**Exercise text**
══════════════════════════════

Friday, May 4, 2012

Goodbye Ft. Hood...

     They say that everything is bigger in Texas.  I used to think that was an exaggeration until I found a Bur Oak acorn.  It fits in the palm of my hand, nearly as large as the orange in this photo.  There are some fat and happy squirrels in Texas.

     When I arrived in mid-September 2010, I was impressed by the big dude on the Shire horse just outside our office doors.  A 3-D bronze sculpture of Frank Frazetta's "Death Dealer."  Awesome.

     Most of my "government" career has been on Air Force bases as a contractor (Lockheed, Northrop).  Jets and flying stuff (F-16s, F-15s, F-4s, drones and F-22s), but nothing like the Phantom Warrior.

     Now, eighteen months later, I can honestly say, that the Army experience changed me and opened my eyes to a lot of things.  I learned a lot about contracting and really working for the government.  Texas, if nothing else, was educational.

     Mostly, though, I learned about what is really important in life, and in a job.  I learned about the people I worked with and worked for.  I learned especially what kind of people I want to work with and for in the future.

══════════════════════════════

**Data section**
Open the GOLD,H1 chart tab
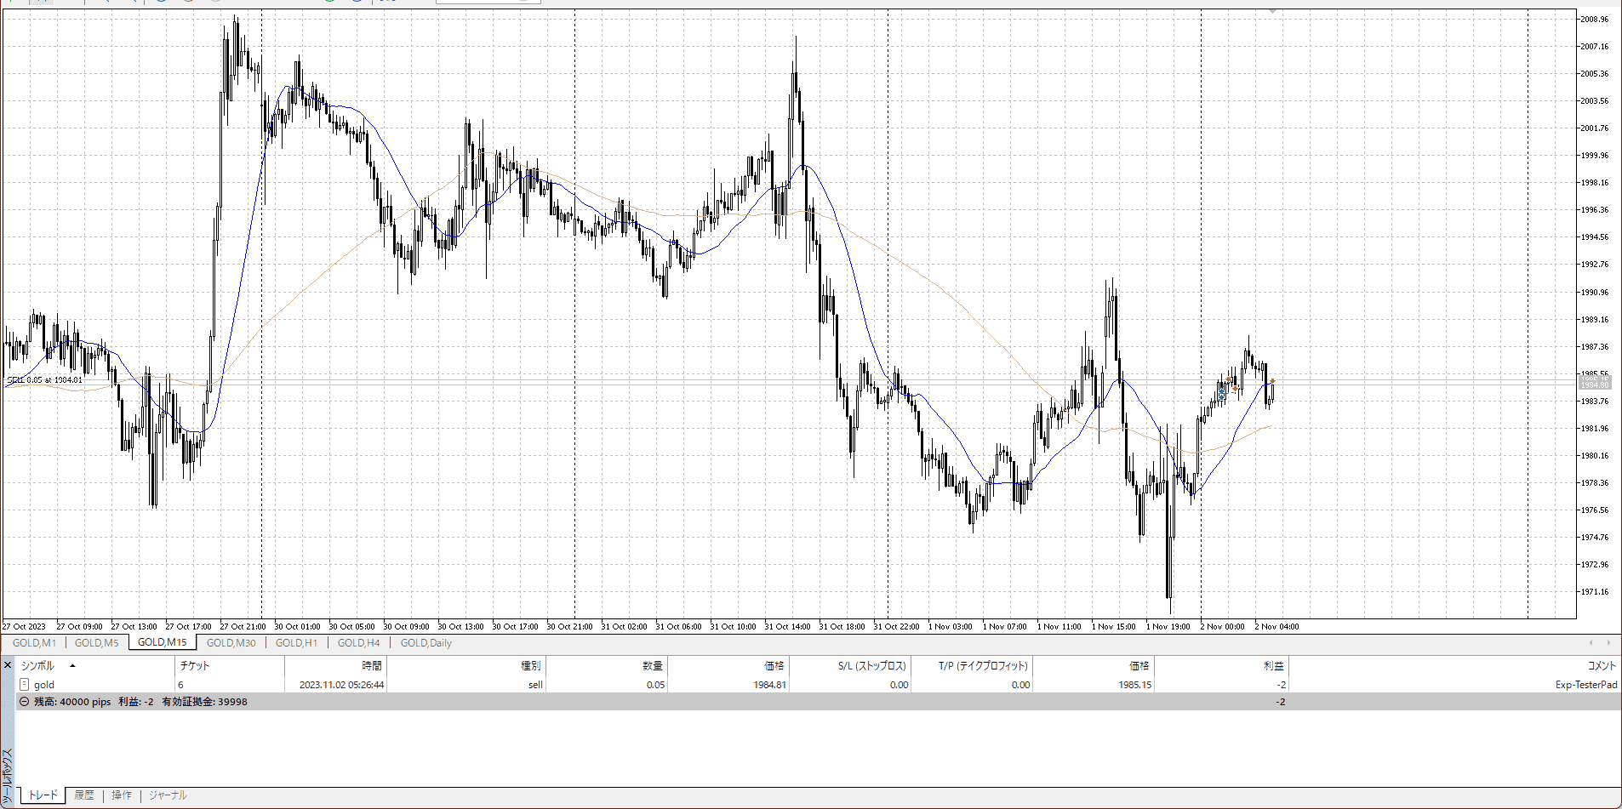coord(296,643)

══════════════════════════════

**Task item A**
In the Fort Hood farewell post, when did the writer arrive?
**Task item B**
In the Fort Hood farewell post, explain why the writer stopped thinking that "everything is bigger in Texas" was an exaggeration.
**Task item C**
Carry the Fort Hood farewell post on from its last sentence.

**Task answer A**
In mid-September 2010.

**Task answer B**
The writer found a Bur Oak acorn so big that it fits in the palm of a hand. It is nearly as large as an orange.

**Task answer C**
     I know that a lot of people thought that I was crazy for leaving a government job.  Especially without having a job waiting for me.  Yes, I really took a leap of faith.  But I believed that one of two things was going to happen when I got to Florida... I would either learn to fly... or land on my feet.

     One of the most painful lessons I learned after taking that government job and moving to Texas, was that life is short.  Life is precious.  Life should be about working to live... not living to work.  It should be about finding joy in each day, no matter what you do.  If you can't find that joy where you work, maybe you should find a job that is a better fit.

     When I gave notice in February, one of the many reasons was that I wanted to live closer to my husband's children so that they'd have more time with him, be able to make new, happy and good memories, not just have memories of him being gone.

     Unfortunately, the stress of the job caused my fibromyalgia pain to reach intolerable levels, and I  couldn't function at work on the meds I was prescribed for the pain.  So I stopped taking them.  Some days I pulled myself out of my desk chair and walked like I was 249 years old.  There were days when even the bottom of my feet hurt... and I was still sitting down.

     In March I received some news that confirmed my decision to leave Texas was the right one and I really needed to go back "home."  I don't know yet if the cancer I have can be cured or removed or if it will return.  But it is time for me to be closer to family.  Closer to "home."

     As I make that long drive home on Saturday, it will be my 50th birthday.  At one time, I dreamed of living a very different life than what I have been, and it's time for me to make my dreams come true.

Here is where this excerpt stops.